LISTED RECORDS section start

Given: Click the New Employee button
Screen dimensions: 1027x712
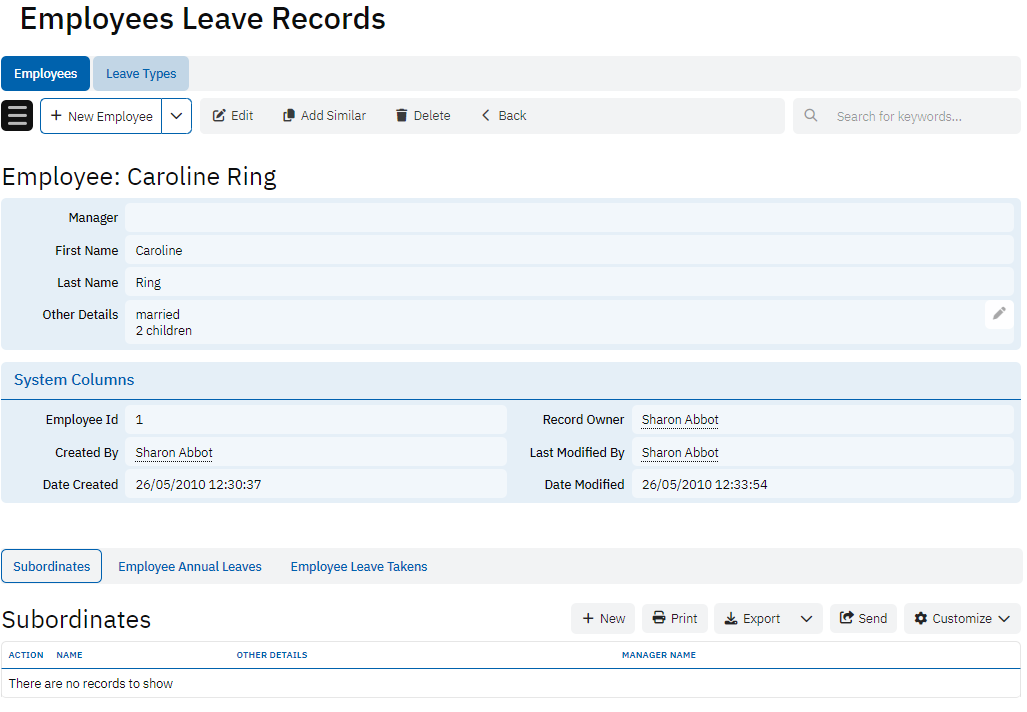Looking at the screenshot, I should [x=101, y=116].
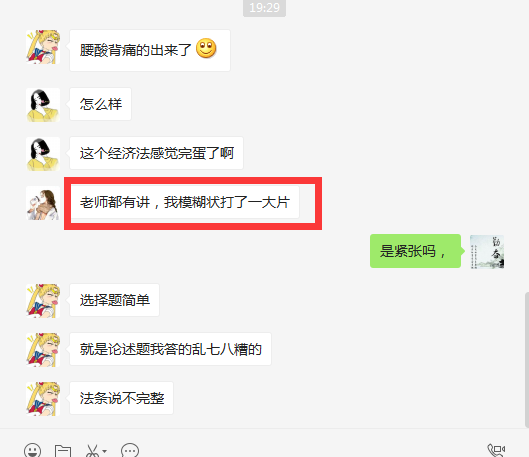The height and width of the screenshot is (457, 529).
Task: Click the send file folder icon
Action: pos(63,452)
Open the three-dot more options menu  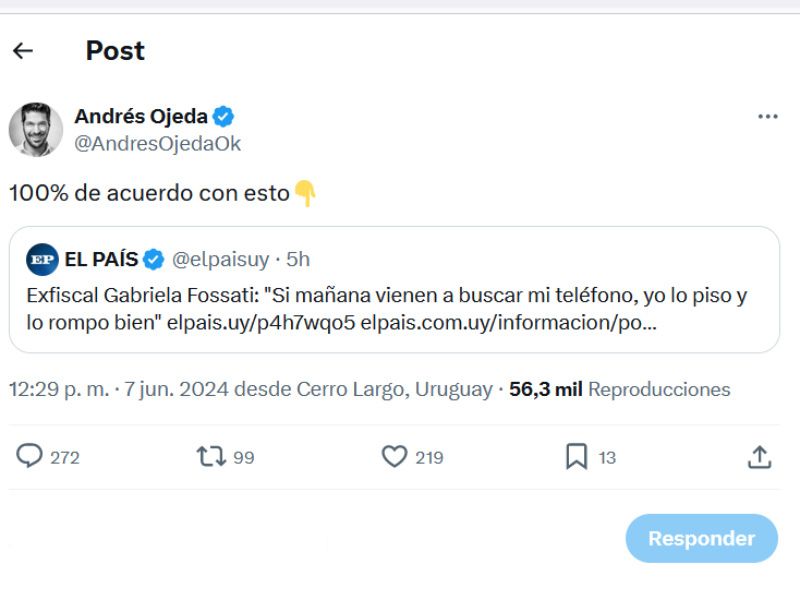pyautogui.click(x=766, y=115)
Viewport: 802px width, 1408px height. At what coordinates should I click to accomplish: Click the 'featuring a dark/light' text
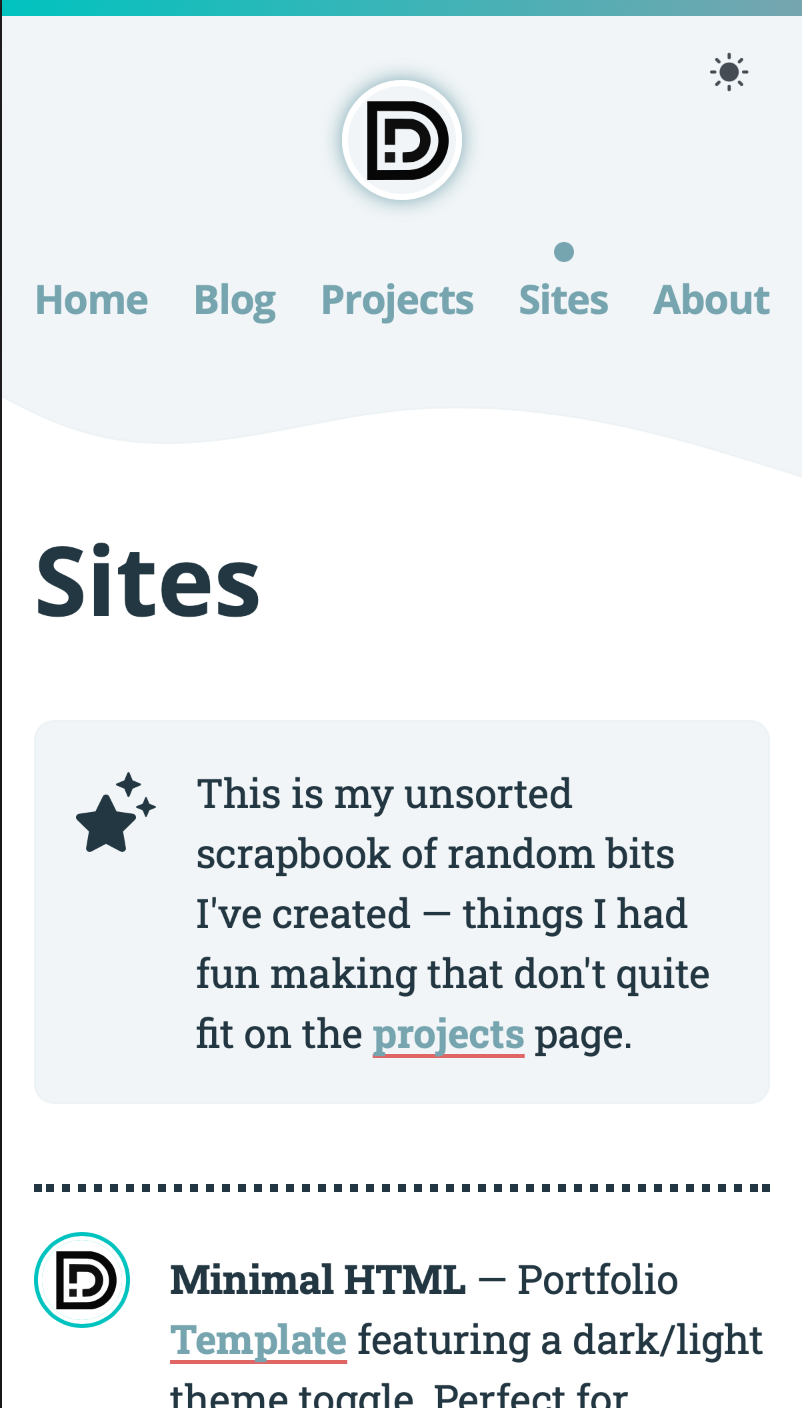(560, 1340)
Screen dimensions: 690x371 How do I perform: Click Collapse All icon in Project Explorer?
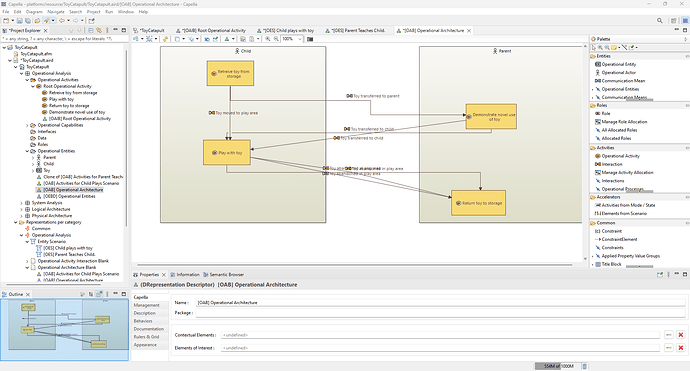(x=91, y=30)
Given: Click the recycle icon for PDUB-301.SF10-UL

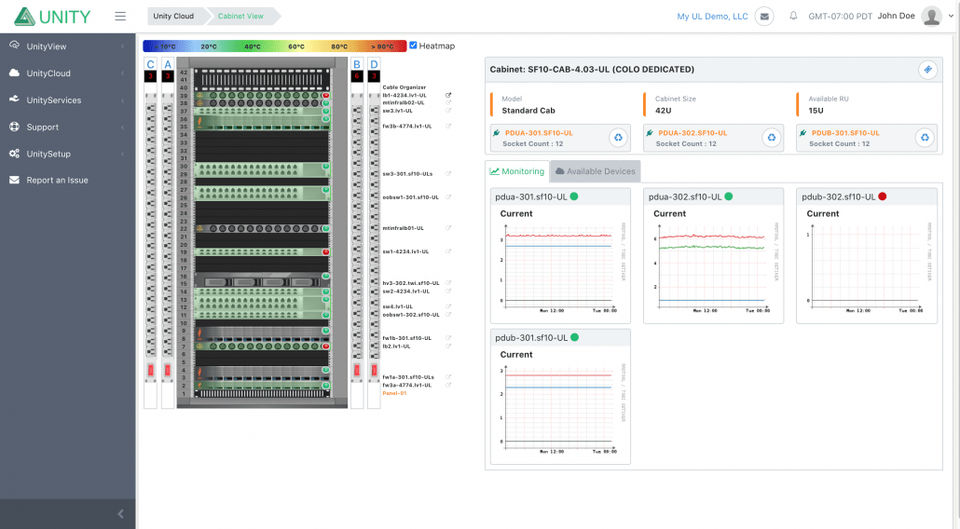Looking at the screenshot, I should point(925,138).
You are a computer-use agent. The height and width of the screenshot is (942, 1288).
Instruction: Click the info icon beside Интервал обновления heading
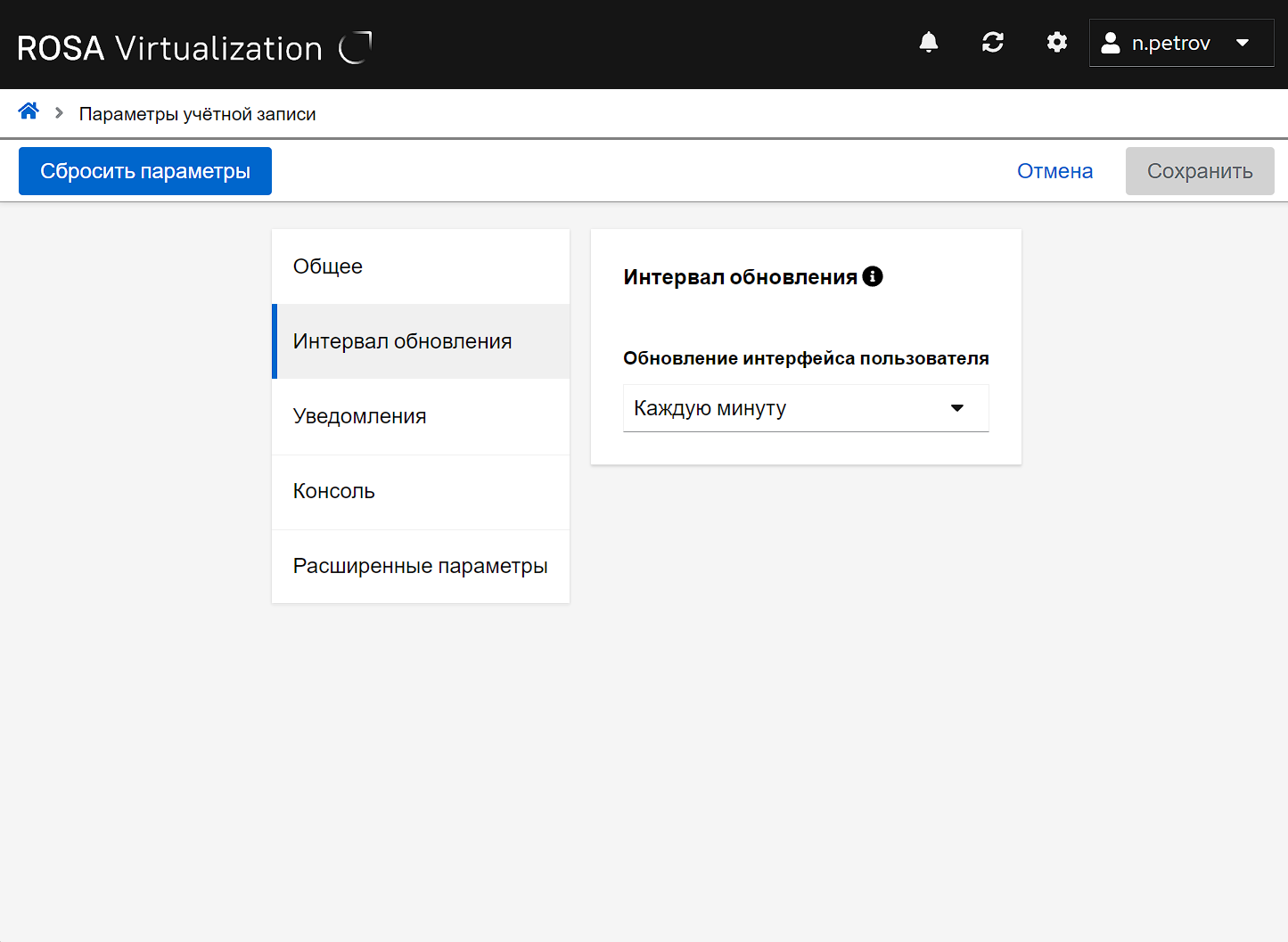[873, 276]
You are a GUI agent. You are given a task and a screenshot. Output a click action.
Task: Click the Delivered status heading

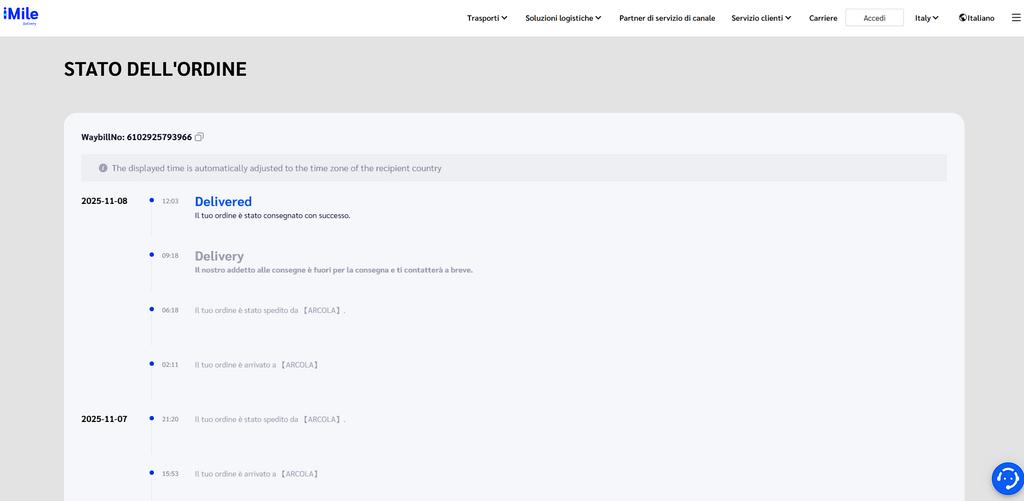(223, 201)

LISTED RECORDS section end

▸ **ABOUT THIS TASK**: Write the number of lines above that contain the string "agent", and nothing besides.

▸ **RESULT**: 2